PIERRE OUELLET, j.c.s.

 

 

 

Me Raymond Turgeon

Turgeon Roy

(Casier 91)

Procureurs de la demanderesse

 

 

Me Hugo Lafrenière

Bédard Poulin

(Casier 207)

Procureurs de la défenderesse

 

 

 

 

 

Dates d’audience :

Les 16, 17 et 18 décembre 2013 

 

 



*     Pour faciliter la lecture du texte, le Tribunal emploiera le prénom et le nom de famille des personnes impliquées sans nécessairement insérer le préfixe monsieur, madame ou maître en ayant aucunement l’intention de faire preuve de familiarité ou de condescendance.

[1]     Pièce D-1.

[2]     Pièce D-13.

[3]     Pièce D-2.

[4]     Pièce P-1, facture #794, 15 décembre 2011.

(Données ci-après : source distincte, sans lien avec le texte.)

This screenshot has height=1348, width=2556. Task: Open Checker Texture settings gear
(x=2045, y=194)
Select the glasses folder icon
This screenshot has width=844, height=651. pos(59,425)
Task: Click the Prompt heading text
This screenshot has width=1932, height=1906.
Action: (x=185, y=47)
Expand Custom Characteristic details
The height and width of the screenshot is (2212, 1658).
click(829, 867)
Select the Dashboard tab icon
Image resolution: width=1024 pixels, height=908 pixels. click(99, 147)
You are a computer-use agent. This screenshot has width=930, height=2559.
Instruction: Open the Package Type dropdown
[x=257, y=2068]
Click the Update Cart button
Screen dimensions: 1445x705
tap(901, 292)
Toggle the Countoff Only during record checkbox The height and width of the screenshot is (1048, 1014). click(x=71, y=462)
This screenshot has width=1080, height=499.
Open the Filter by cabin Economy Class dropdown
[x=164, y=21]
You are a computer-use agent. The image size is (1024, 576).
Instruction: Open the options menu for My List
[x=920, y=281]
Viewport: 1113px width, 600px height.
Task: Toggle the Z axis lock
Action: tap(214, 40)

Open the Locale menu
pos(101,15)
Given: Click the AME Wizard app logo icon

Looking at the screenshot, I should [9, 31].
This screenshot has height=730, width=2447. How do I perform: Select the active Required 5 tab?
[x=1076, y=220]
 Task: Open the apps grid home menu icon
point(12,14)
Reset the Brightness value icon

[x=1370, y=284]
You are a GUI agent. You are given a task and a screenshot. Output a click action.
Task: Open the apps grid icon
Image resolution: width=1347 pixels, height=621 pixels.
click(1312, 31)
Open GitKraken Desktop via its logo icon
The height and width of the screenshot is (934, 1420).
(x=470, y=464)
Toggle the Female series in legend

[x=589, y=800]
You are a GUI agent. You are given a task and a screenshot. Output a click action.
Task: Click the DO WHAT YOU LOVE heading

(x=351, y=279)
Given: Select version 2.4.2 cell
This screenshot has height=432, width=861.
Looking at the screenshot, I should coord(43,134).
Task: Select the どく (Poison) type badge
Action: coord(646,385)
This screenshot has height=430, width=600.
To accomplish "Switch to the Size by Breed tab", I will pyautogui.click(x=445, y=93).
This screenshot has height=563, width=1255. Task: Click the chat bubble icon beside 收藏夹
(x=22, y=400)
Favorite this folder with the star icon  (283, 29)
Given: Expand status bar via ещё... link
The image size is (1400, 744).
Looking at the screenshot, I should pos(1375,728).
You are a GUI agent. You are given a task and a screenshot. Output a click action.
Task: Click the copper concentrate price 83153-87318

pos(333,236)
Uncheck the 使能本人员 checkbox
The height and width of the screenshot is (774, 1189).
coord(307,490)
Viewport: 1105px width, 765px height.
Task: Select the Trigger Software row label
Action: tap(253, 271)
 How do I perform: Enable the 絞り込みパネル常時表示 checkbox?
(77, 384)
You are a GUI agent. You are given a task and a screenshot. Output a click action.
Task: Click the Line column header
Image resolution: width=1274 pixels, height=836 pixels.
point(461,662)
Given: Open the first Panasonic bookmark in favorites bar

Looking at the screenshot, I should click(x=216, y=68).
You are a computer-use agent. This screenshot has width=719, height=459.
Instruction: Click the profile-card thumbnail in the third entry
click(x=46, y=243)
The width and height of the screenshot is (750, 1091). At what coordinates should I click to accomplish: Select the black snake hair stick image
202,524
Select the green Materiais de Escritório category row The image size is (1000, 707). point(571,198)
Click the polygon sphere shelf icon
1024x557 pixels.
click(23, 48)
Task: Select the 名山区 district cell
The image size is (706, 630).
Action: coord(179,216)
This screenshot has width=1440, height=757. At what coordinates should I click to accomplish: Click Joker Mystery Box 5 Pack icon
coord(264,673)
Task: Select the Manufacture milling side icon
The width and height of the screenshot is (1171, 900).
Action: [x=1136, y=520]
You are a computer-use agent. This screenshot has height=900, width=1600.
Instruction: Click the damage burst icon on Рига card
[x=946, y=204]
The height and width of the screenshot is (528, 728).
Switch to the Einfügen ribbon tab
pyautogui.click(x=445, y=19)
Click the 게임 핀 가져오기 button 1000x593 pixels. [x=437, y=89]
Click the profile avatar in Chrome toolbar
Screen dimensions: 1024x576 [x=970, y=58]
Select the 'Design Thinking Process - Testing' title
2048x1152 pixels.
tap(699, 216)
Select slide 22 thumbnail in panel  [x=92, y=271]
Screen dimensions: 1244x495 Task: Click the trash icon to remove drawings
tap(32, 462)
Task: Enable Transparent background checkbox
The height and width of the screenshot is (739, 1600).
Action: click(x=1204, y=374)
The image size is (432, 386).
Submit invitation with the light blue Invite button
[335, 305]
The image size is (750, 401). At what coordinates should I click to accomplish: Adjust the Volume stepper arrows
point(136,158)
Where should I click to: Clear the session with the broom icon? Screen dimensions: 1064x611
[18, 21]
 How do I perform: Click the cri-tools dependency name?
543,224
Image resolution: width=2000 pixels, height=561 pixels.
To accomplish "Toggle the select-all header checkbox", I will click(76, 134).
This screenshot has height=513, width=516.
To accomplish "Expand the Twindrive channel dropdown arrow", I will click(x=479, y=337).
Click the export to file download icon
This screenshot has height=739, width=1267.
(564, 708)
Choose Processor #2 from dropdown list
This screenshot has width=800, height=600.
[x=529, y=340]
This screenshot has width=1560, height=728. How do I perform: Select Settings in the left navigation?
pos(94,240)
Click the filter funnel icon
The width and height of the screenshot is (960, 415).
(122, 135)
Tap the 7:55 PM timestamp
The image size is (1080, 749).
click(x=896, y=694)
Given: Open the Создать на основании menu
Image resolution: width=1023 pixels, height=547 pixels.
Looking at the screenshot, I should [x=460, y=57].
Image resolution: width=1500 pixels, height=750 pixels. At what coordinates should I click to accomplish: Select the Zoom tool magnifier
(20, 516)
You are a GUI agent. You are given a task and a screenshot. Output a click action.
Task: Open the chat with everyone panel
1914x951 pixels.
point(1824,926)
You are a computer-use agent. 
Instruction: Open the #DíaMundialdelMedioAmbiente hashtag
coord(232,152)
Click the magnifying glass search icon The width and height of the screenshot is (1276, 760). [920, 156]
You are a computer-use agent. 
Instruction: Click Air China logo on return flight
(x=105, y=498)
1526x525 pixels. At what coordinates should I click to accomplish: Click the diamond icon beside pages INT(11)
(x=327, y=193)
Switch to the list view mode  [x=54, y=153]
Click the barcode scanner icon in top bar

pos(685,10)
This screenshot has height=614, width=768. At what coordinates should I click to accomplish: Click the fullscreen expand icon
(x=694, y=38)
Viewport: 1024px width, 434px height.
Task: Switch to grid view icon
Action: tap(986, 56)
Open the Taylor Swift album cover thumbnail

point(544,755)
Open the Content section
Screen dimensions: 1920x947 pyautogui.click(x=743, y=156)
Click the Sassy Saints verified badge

[5]     Facture #799, 31 décembre 2011.

[6]     Pièce D-3.

[7]     Pièce P-3, doc. # 2.

[8]     Facture #811, 15 février 2012.

[9]     Pièce P-4.

[10]    Pièce P-4, 21 mars, 17 h 01.

[11]    Pièce D-6.

[12]    Factures #835, #837 et #844.

[13]    Pièce D-16.

[14]    Pièce D-16, courriel du 27 août, 9 h 29.

[15]    Pièce P-2.

[16]    Loi sur les ingénieurs , RLRQ, c. I-9.

[17]    RLRQ, c. I-9, r.6.

[18]    RLRQ, c. I-9, r.11.

[19]    J.-L. BAUDOUIN et P.-G. JOBIN, Les obligations , 7 e éd., Cowansville, Éd. Yvon Blais, 2005;

 

[20]    Consultants Simdan inc. c. Gestion Caron-Gervais inc. , AZ-99031009 .

[21]    Mathieu c. Marchand , [1986] R.D.J. 302 (C.A.).

[22]    Pièce D-5, 3 volumes.

[23]    Pièce D-8.

[24]    Pièce P-5.

[25]    Marcel Lessard et Fils et autre c. Les Cautionnements mutuels des Amériques inc ., AZ-99026233 , j. Dutil, j.c.s.